In mancanza di dati aggiornati e trasparenti, a fare rumore sono quelli pubblicati all’estero. In base alle stime della compagnia britannica di analisi sanitarie predittive Airfinity, in Cina starebbero morendo a causa del Covid 9mila persone ogni giorno, oltre 100mila dall’inizio del mese, che potrebbero salire a 1,7 milioni entro aprile.

Mercato nero e solidarietà

Quello che è certo è che il virus corre velocissimo. Circa il 18 per cento dei cinesi (248 milioni di persone), avrebbe contratto il Covid nei primi 20 giorni di dicembre, secondo un verbale del ministero della sanità riportato da Bloomberg.

A Pechino si è già ammalato l’80 per cento dei 21 milioni di abitanti. Si prevede che questa prima ondata nazionale possa raggiungere il picco prima della fine di gennaio, permettendo al paese di rimettersi in moto a pieno regime entro il mese seguente.

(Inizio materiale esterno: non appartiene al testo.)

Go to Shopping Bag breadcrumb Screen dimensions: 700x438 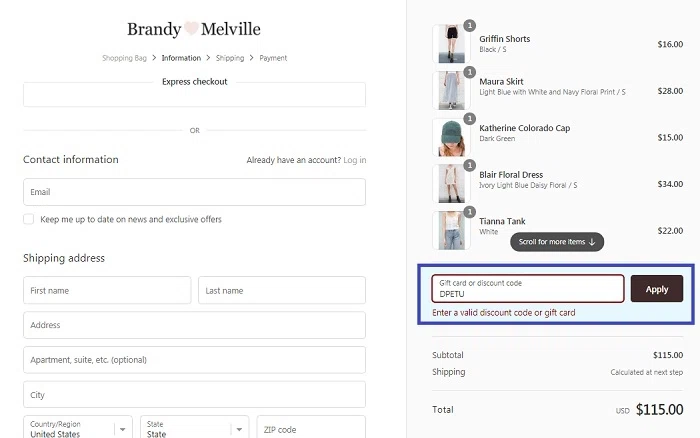tap(124, 58)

La popolazione con sintomi lievi è invitata ad andare a lavorare, chi si ammala in maniera più seria prova a curarsi a casa, perché sa che gli ospedali sono sovraffollati e stanno fronteggiando l’emergenza con 12,8 posti di terapia intensiva ogni 100.000 abitanti (Gli Usa e la Germania ne hanno rispettivamente 34,7 e 29,2).

Su WeChat circolano i racconti di chi ha visto morire parenti in corsia, senza assistenza. Così la gente si rivolge a Taobao (l’Amazon locale) dove vanno a ruba non solo i saturimetri, ma anche i generatori di ossigeno e le confezioni di Paxlovid.

Il farmaco di Pfizer al mercato nero ha raggiunto i 50.000 yuan (6.740 euro), venti volte il prezzo di mercato. Così come è introvabile l’unico antivirale straniero approvato in Cina, sono schizzati alle stelle anche i prezzi dei generici Primovir, Paxista, Molnunat e Molnatris.

Nei negozi online sono esauriti i prodotti biomedicali dei marchi stranieri, dei quali i cinesi si fidano di più.

Ma non mancano le storie di solidarietà. Il performer Brother Nut ha avviato una raccolta fondi sul web per i poveri delle aree rurali, mentre il colosso di internet Tencent ha sviluppato un mini-programma per WeChat attraverso il quale chi abbia medicinali o apparecchiature sanitarie in eccesso può donarle a chi ne è sprovvisto.